TABLE-US-00022 TABLE 18 Wrinkle improvement rate (%) Smoothness improvement rate (%) Sample Day 10 Day 20 Day 30 Day 10 Day 20 Day 30 Essence I 5.3 7.1 8.6 5.3 7.7 8.3 Essence II 7.7 20.2 25.6 7.6 19.9 25.3 Essence III 6.2 13.8 15.3 5.7 13.2 14.6 Essence IV 6.8 15.6 19.5 6.6 15.3 20.0

[0194] As can be seen from the test results in Table 18, the wrinkle improvement rate and smoothness improvement rate of Essence II and Essence III on skin were better than that of Essence I, indicating that the composition containing exosomes from bovine placenta of the present disclosure had obvious anti-wrinkle effect. The wrinkle improvement rate and smoothness improvement rate of Essence II were better than that of Essence III, indicating that hydroxylated lecithin can improve the anti-wrinkle effect of the system. The wrinkle improvement rate and smoothness improvement rate of Essence II, Essence III and Essence IV on skin were in the order of Essence II>Essence IV>Essence III, among which Essence II had more hydroxylated lecithin than Essence IV and Essence III did not contain hydroxylated lecithin, indicating that hydroxylated lecithin can improve the anti-wrinkle effect of the system.

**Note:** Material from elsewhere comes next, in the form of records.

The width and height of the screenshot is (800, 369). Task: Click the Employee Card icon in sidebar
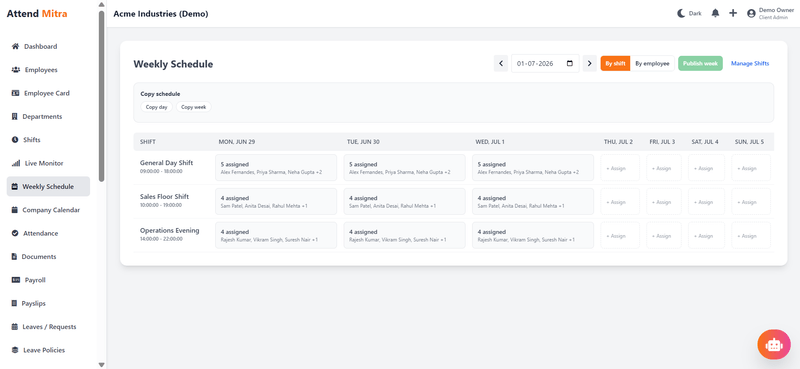point(15,93)

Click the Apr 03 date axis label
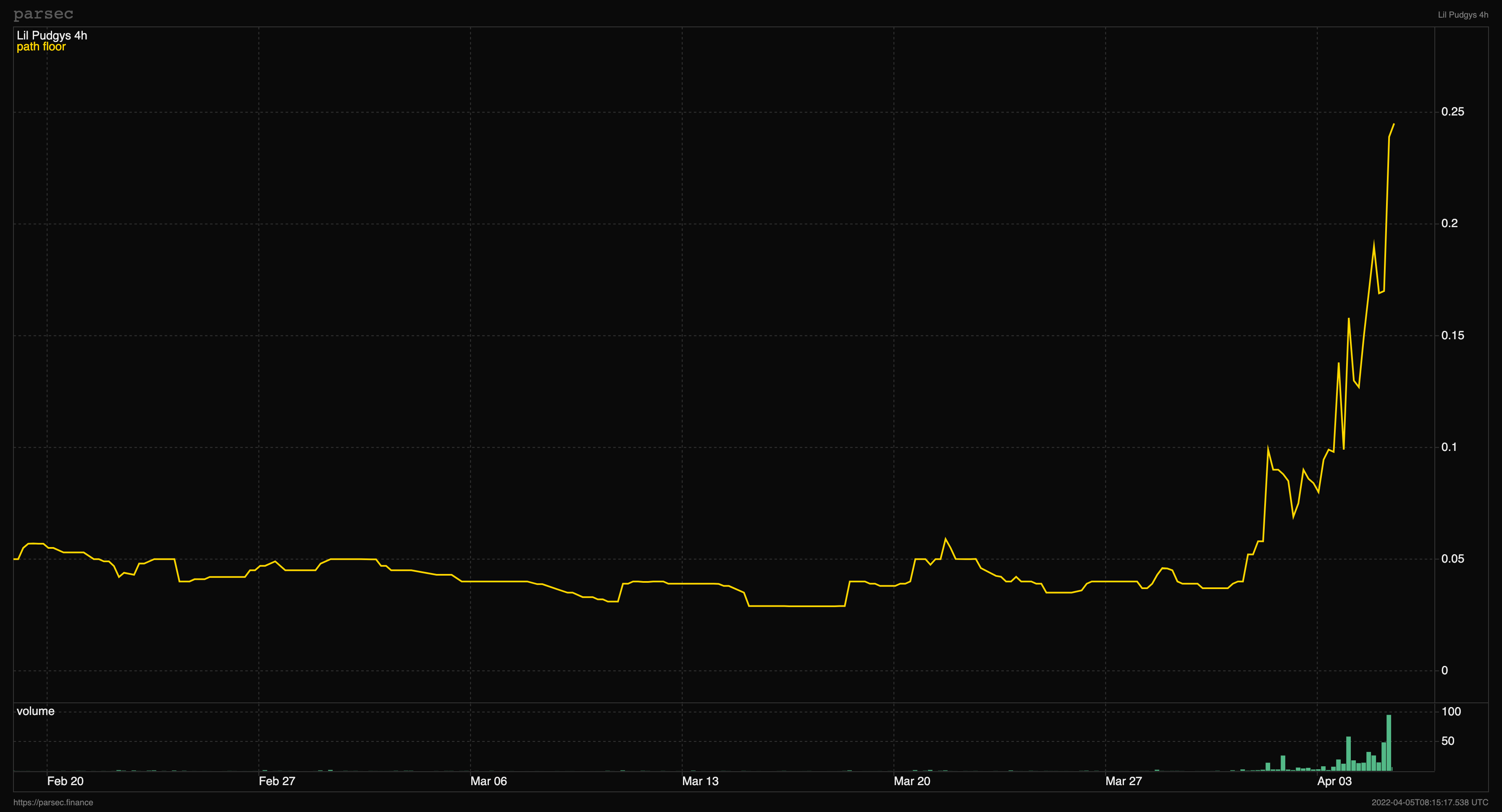1334,781
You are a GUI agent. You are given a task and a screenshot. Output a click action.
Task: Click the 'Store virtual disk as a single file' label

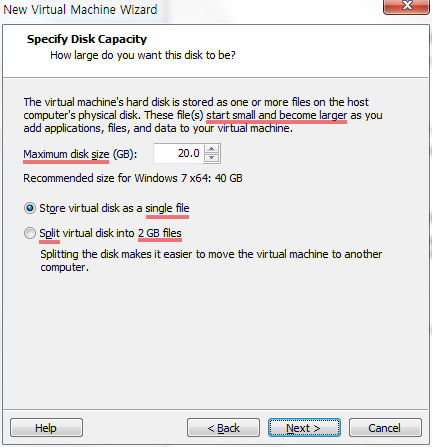114,208
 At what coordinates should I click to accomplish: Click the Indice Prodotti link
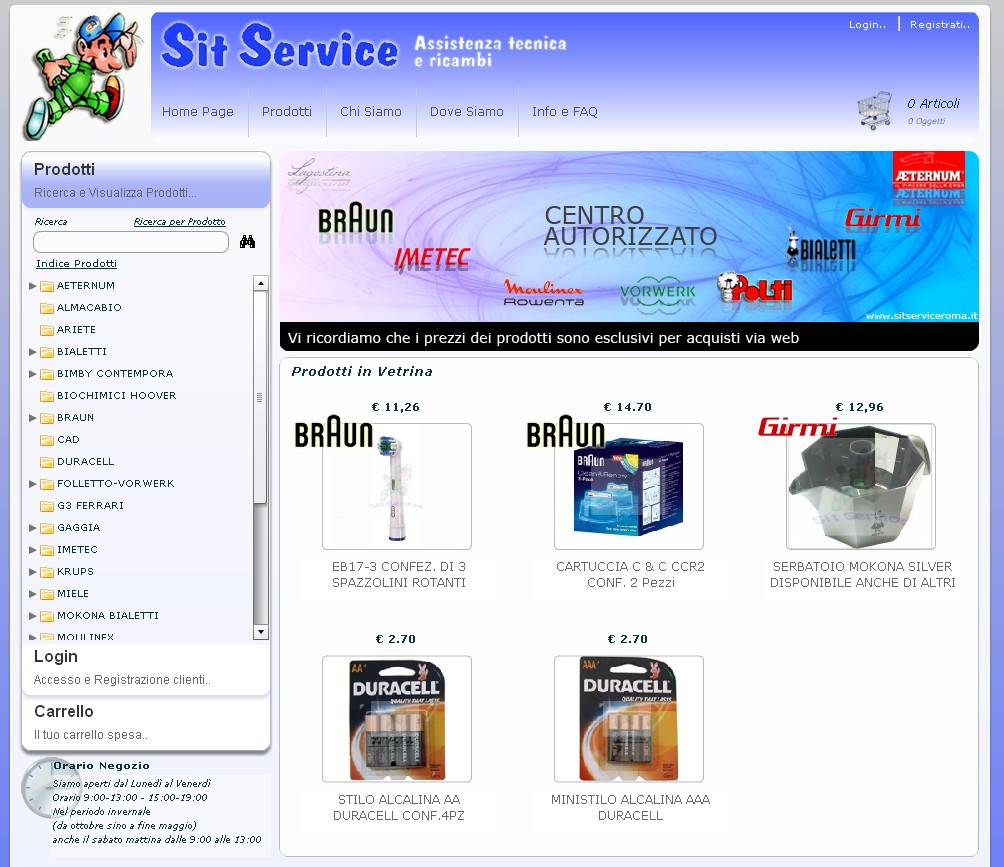pos(76,264)
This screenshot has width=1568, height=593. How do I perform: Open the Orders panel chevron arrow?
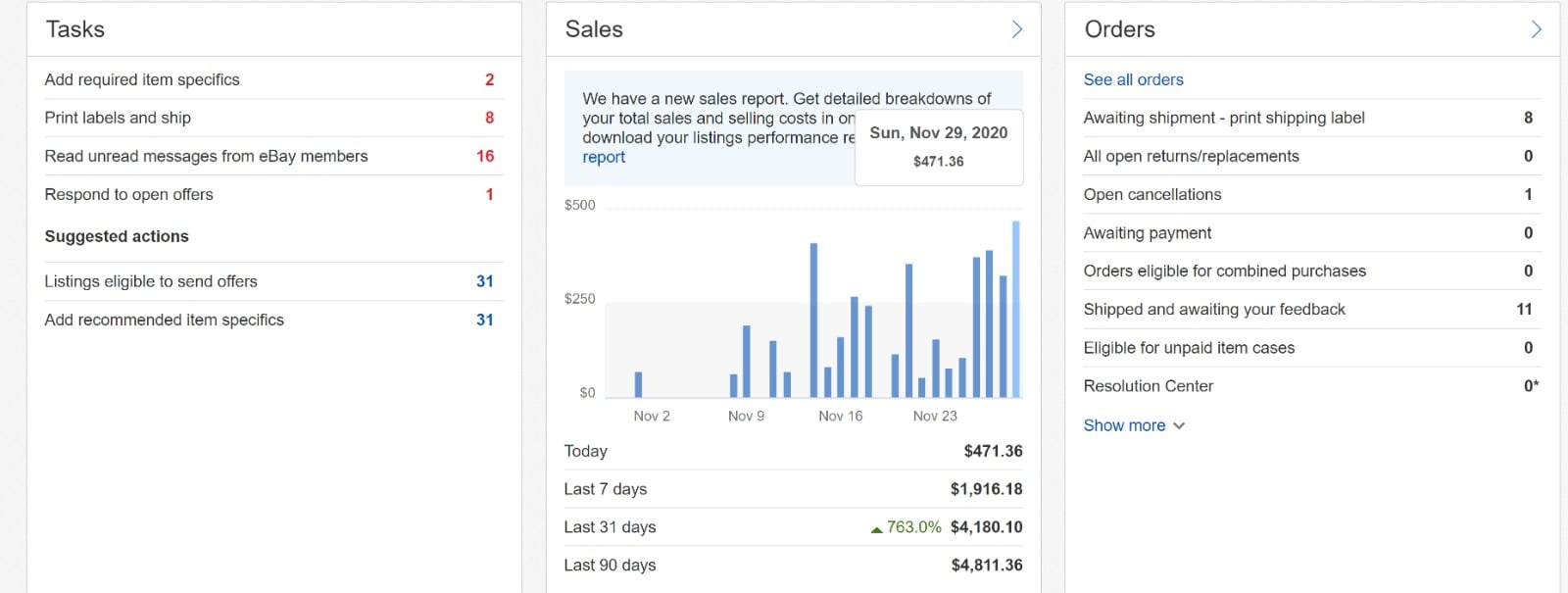click(x=1536, y=29)
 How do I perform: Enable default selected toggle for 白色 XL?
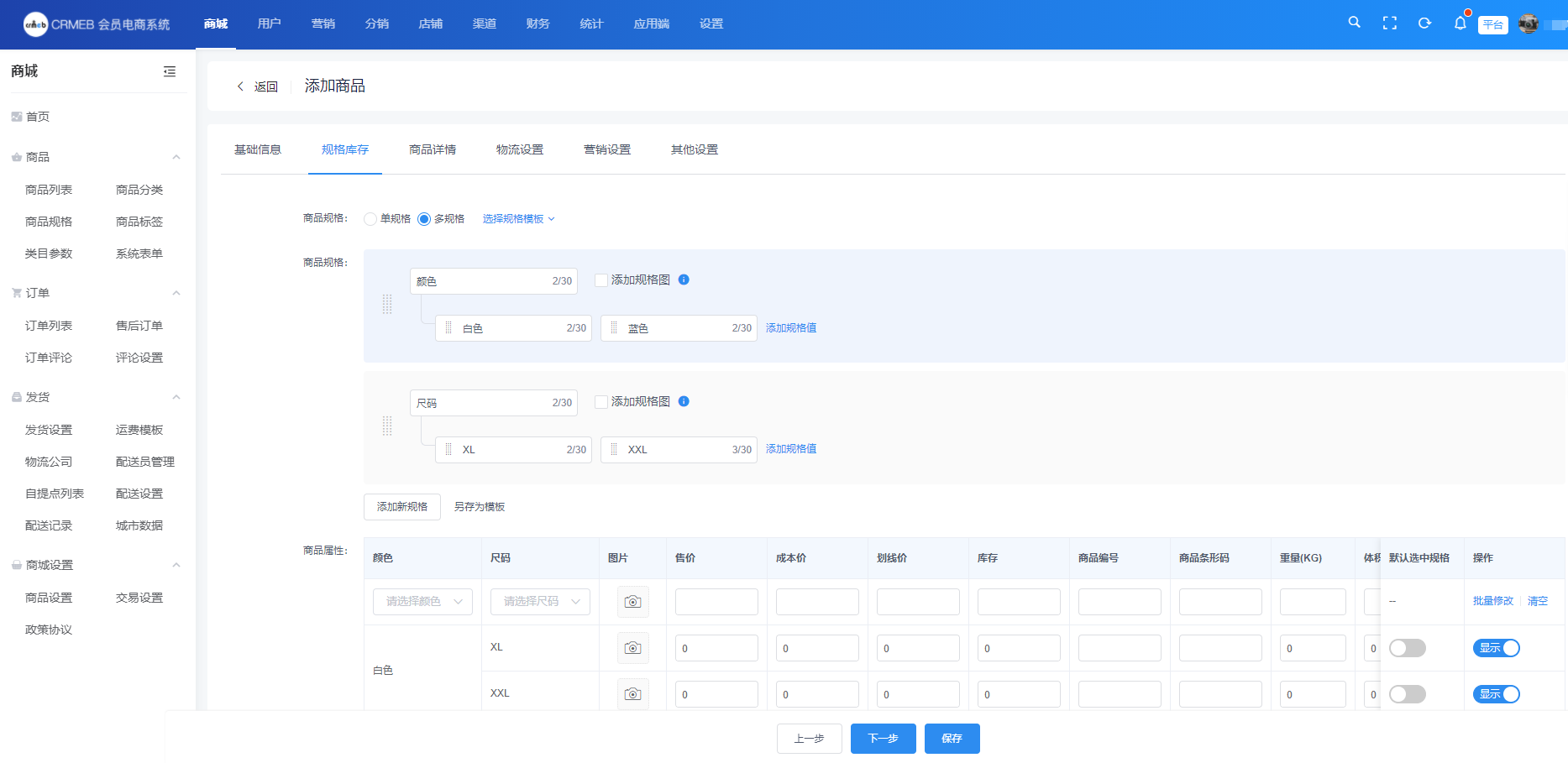(x=1407, y=648)
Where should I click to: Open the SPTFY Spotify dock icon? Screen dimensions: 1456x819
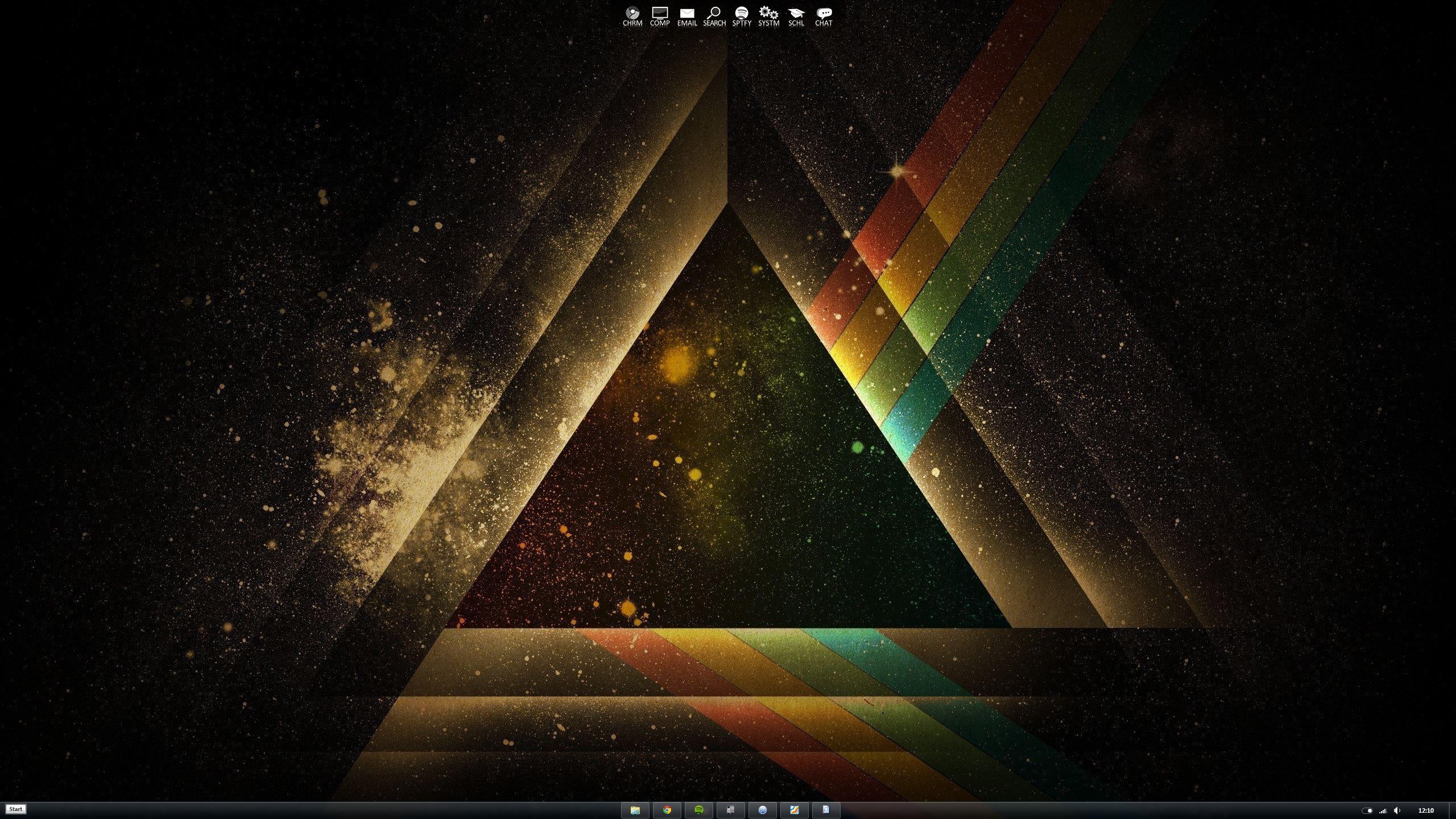coord(741,16)
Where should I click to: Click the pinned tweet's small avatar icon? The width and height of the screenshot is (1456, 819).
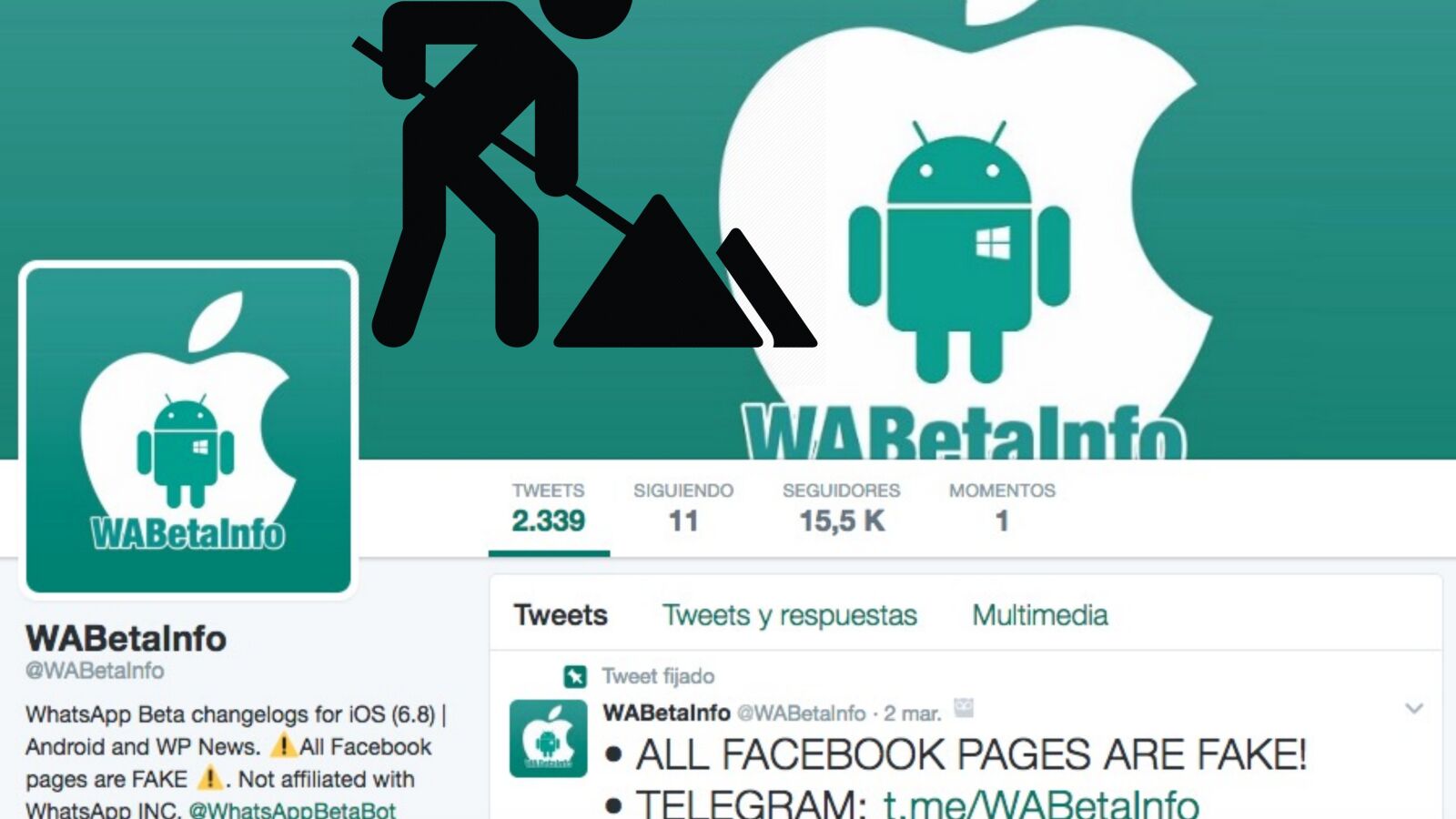(548, 738)
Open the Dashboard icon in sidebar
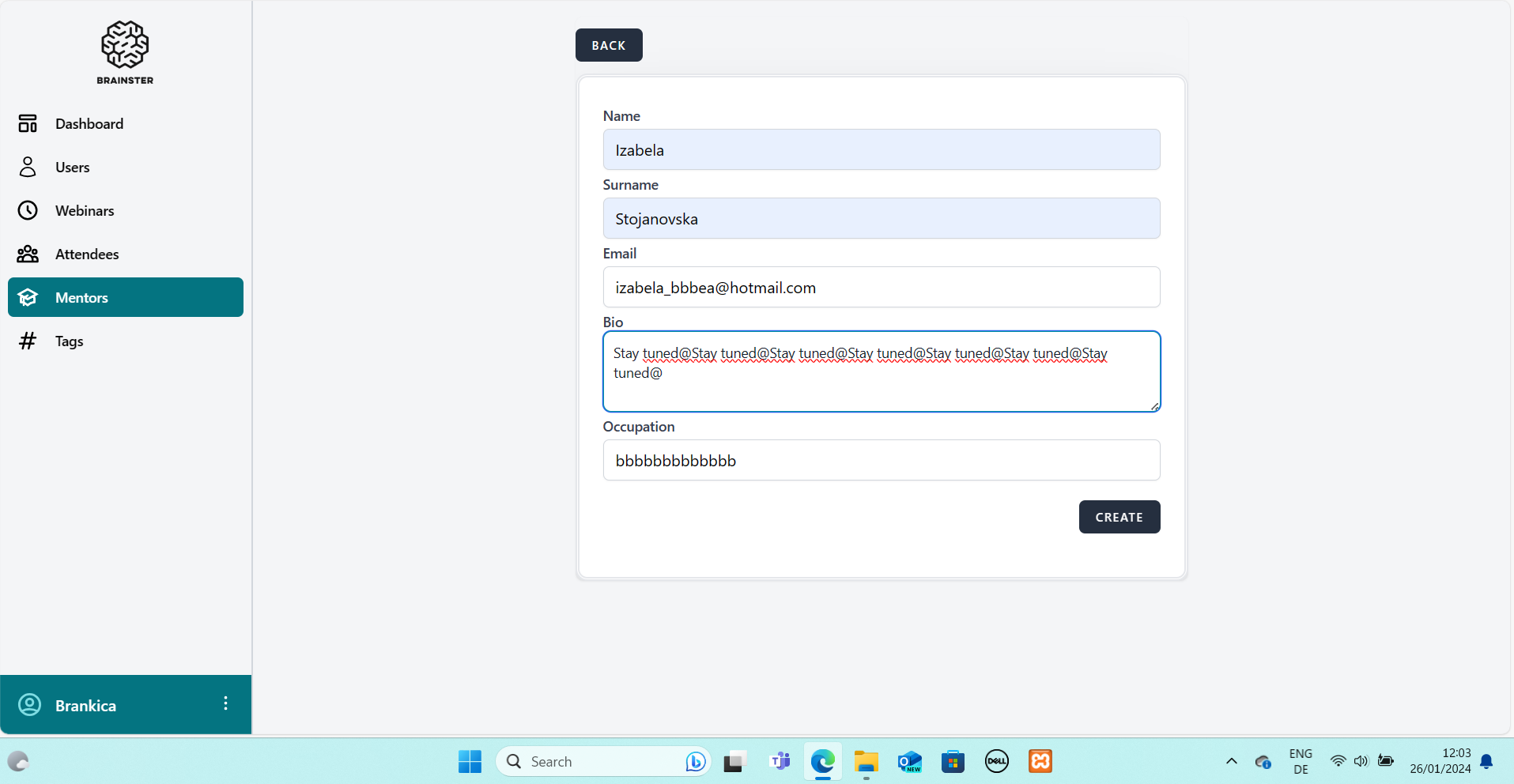Image resolution: width=1514 pixels, height=784 pixels. tap(28, 123)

[0195] To sum up, the compositions provided by the examples of the present disclosure had excellent light transmittance that was not lower than 60% of the transmittance of pure water under the same test conditions, and can be directly used in skin care products of transparent systems without turbidity. Compared with composition 1, compositions 2-11 contained exosome vesicles structure; compared with composition 3, composition 2 and compositions 4-11 had intact exosome vesicle structure, and the retention rate of exosome vesicles was significantly improved; compared with Essence I, Essence II, Essence III and Essence IV had a dramatic effect on wrinkle improvement and smoothing.

[0196] The above is only the preferred embodiment of the present disclosure, it should be pointed out that for those of ordinary skill in the art, several improvements and modifications can be made without departing from the principle of the present disclosure, and these improvements and modifications should also be considered within the scope of protection of the present disclosure.